Option #5: Kai Loa Inc. (dba Kamakau School)
Project:  
Mentor: Meahilahila Kelling

KAI LOA, Inc (Kamakau Association for Increasing Lifelong Opportunities for Advancement) is a 501(c) 3 nonprofit organization in Haʻikū, Heʻeia, Oʻahu, established in 2004. Its mission is to advance the sustainability of Ke Kula ʻo Samuel M. Kamakau, Laboratory Public Charter School. Ke Kula ʻo Samuel M Kamakau is a family-based, Hawaiian language medium school offering a comprehensive multi-level (PK through Secondary) educational program. Ke Kula ‘o Kamakau was initially established in January 2000 in response to the expressed needs of Native Hawaiian families to increase student achievement through cultural-based education while addressing the educational needs of multi-generations of learners. As an indigenous language laboratory school program, both KAI LOA, Inc & Ke Kula ‘o Kamakau are committed to the ongoing development of Hawaiian language education through research, teacher training, and resource development.

Option #6: ʻŌiwi TV
Project:  Engage in all Stages of a Creative Process
Mentor: 

Are you impacted by storytelling? Perhaps your a storyteller, or an aspiring storyteller, or you may simply believe in the power of imagination. Do you believe that Kanaka voices, stories, in Hawaiʻi and globally should be shared through creative and engaging media platforms? Ōiwi Television produces top-quality documentaries, news and multimedia content from a uniquely Hawaiian perspective. The wisdom, beauty and power of Hawai‘i are the backdrop to the most important and interesting narratives of our generation. Founded by Nāʻālehu Anthony, Keoni Lee, and Amy Kalili, this next generation of Native Hawaiian storytellers aim to tell the stories of our land and our people.Ōiwi TV is a team of storytellers creating authentic and engaging multimedia content focusing on the Hawaiian language, culture, and perspective.

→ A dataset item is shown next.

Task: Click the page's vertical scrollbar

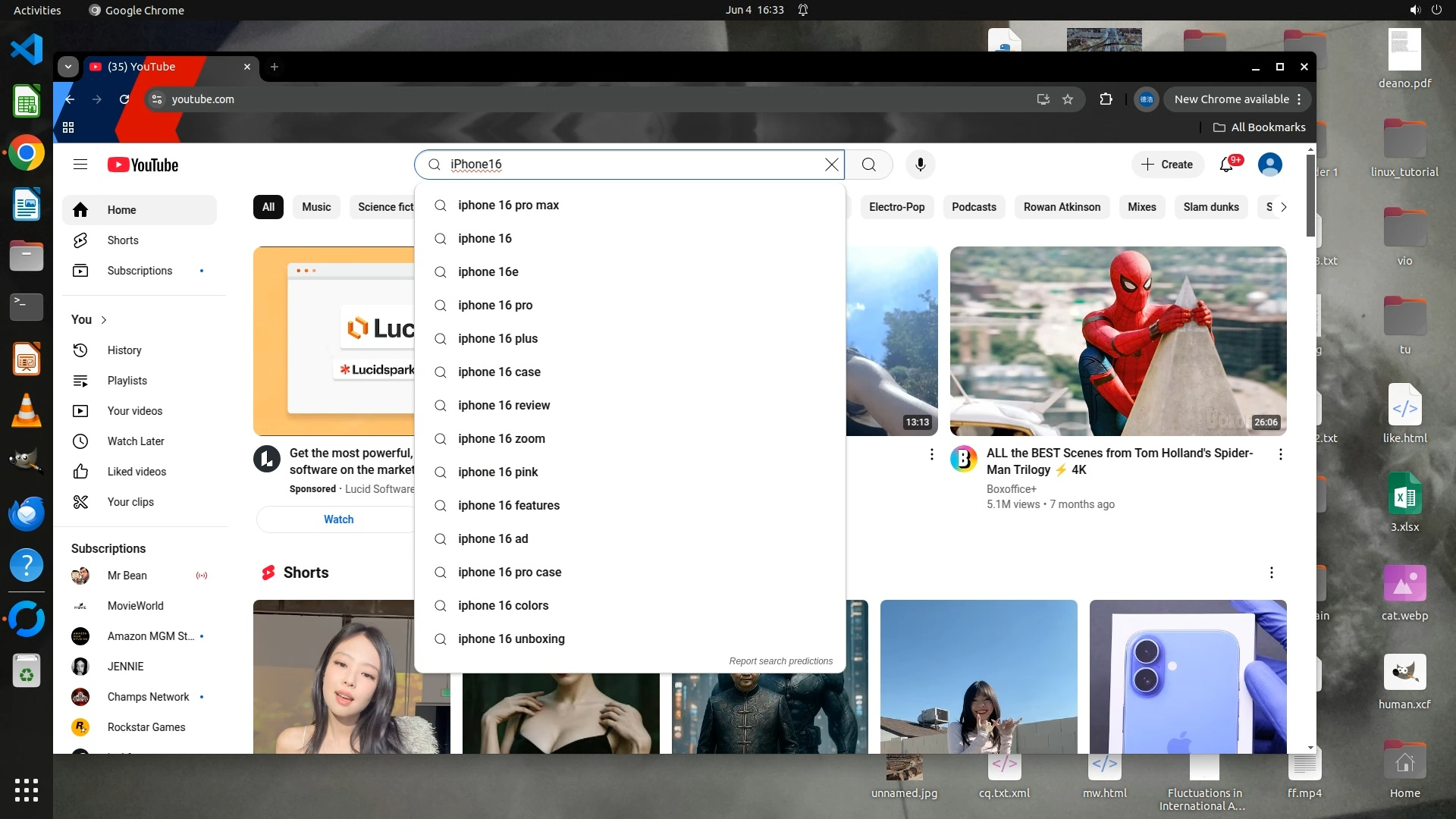Action: [1310, 197]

Interns would actively participate in all stages of the creative process for various projects from initial development, scripting, filming, post-production editing, and distribution. Preferred candidates would have a high degree of Hawaiian language proficiency and experience in project management; videography and photography; video editing; writing and analysis; graphic design; research; and/or social media promotion.

Option #7: Papa Ola Lokahi (POL)
Project:  Native Hawaiian Community Health
Mentor: 

Perhaps more than ever Covid-19 has reinforced the manaʻo that our health and wellbeing is of great importance and our Kanaka communities deserve and have a right to health.

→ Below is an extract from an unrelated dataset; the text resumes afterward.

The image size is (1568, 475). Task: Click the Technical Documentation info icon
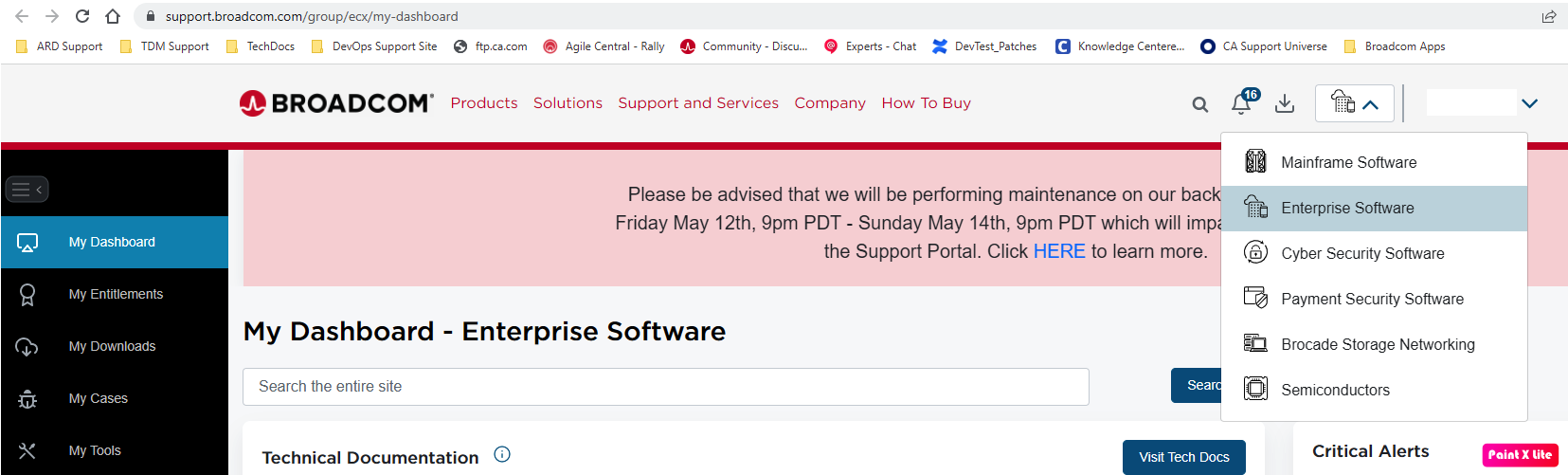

Papa Ola Lōkahi (POL), the Native Hawaiian health board, is responsible for the administering and oversight of the Native Hawaiian Health Care Improvment Act to “raise the health status of Native Hawaiians to the highest possible level”. Our kuleana of health reach is throughout the State of Hawaii as well as across the United States.

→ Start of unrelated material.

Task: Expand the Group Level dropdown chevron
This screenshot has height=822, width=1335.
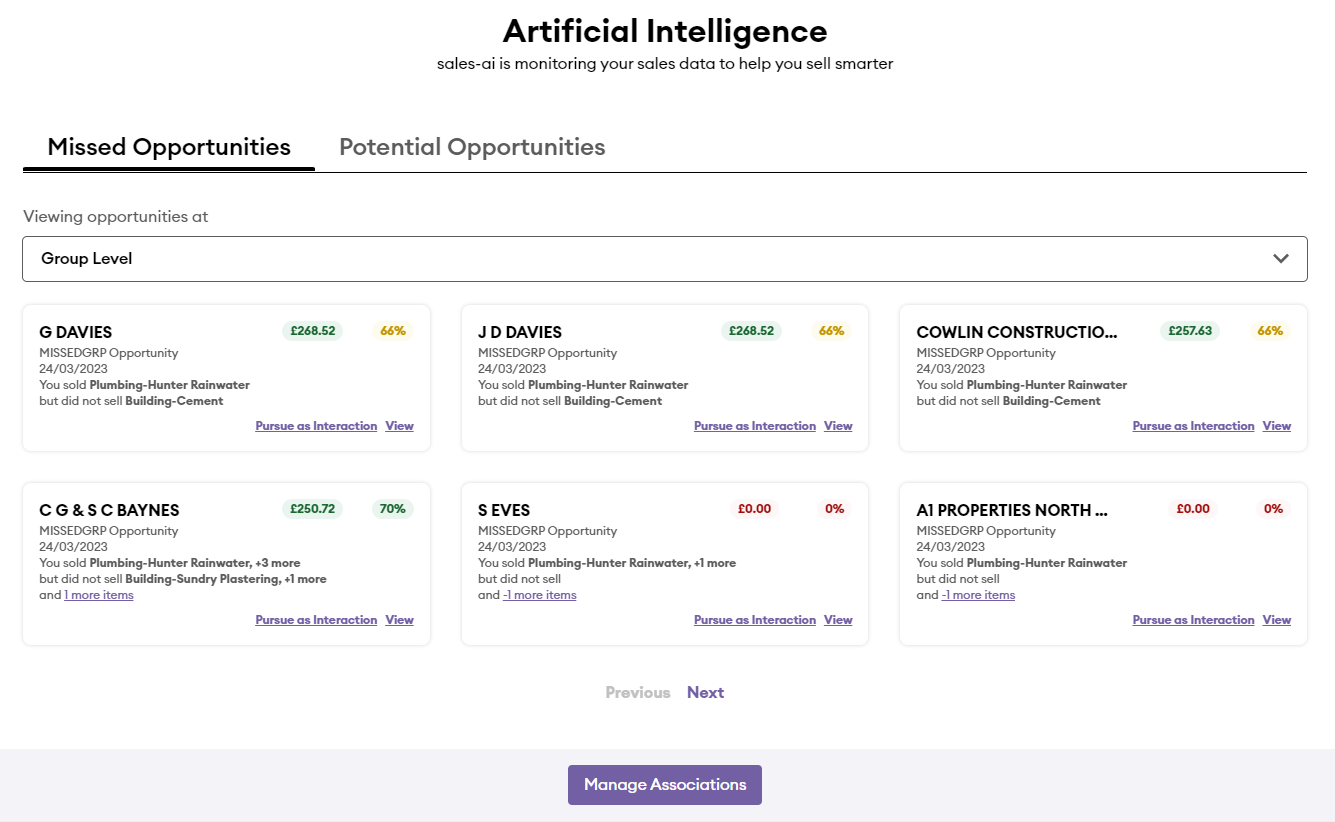Action: (x=1280, y=259)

POL is looking to have an undergraduate intern to work in the data & research department in the following task areas:

assisting to gather information through our community-engaged surveys
tracking trends in various areas that have impact on our Native Hawaiian communities
complete reports to disseminate to communities and partners
create visual reports (infographics) that can shared with networks
other project work that adds to learned value for both POL and intern.